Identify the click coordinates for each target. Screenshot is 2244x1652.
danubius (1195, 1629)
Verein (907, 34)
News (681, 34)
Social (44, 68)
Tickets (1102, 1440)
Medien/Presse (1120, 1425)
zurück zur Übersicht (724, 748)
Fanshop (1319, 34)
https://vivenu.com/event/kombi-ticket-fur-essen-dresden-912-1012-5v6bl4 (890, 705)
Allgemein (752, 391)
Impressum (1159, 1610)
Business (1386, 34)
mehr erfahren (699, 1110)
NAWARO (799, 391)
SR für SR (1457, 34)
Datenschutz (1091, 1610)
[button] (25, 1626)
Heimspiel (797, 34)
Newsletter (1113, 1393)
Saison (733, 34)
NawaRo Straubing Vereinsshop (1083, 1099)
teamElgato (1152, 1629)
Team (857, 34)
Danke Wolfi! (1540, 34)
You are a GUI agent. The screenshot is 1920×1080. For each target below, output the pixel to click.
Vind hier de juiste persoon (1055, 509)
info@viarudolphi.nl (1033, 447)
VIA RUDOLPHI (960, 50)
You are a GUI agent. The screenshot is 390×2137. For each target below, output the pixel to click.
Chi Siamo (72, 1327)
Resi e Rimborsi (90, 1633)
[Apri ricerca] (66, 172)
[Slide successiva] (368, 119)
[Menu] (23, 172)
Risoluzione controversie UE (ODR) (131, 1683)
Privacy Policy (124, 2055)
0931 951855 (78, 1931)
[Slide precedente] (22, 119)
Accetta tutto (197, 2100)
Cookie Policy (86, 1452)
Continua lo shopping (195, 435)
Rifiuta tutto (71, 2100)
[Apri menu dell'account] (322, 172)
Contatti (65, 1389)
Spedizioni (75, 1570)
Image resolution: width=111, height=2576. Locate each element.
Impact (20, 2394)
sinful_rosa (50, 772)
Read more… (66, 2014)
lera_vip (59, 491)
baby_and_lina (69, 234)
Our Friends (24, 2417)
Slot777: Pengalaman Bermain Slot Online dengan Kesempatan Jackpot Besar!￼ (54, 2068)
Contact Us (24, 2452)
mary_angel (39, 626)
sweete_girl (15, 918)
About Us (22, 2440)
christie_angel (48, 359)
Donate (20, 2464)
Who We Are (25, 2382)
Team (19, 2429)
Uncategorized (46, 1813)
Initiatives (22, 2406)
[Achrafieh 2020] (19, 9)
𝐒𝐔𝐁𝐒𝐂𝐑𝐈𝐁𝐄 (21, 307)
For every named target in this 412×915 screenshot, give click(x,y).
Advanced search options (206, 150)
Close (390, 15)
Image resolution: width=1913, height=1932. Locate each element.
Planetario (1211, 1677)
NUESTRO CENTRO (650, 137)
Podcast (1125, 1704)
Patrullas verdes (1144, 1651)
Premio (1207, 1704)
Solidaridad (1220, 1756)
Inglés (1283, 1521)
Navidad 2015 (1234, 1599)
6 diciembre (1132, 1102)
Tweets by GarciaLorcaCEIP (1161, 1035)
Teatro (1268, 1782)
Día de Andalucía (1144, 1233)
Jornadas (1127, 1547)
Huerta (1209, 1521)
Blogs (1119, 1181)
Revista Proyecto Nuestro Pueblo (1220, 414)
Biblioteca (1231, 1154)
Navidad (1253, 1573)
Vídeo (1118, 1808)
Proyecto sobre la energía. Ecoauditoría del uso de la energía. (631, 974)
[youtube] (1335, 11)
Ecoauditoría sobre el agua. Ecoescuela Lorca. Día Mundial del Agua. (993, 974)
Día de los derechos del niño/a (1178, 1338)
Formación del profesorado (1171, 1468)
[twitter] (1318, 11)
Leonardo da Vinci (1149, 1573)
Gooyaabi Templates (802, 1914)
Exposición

★ ★ ★

ASSIGNMENT
Pull every line with the word "Image" from the data.

SOLVED PROBLEM
Image resolution: width=111, height=2576. Locate each element.
Image resolution: width=1913, height=1932. Locate each element.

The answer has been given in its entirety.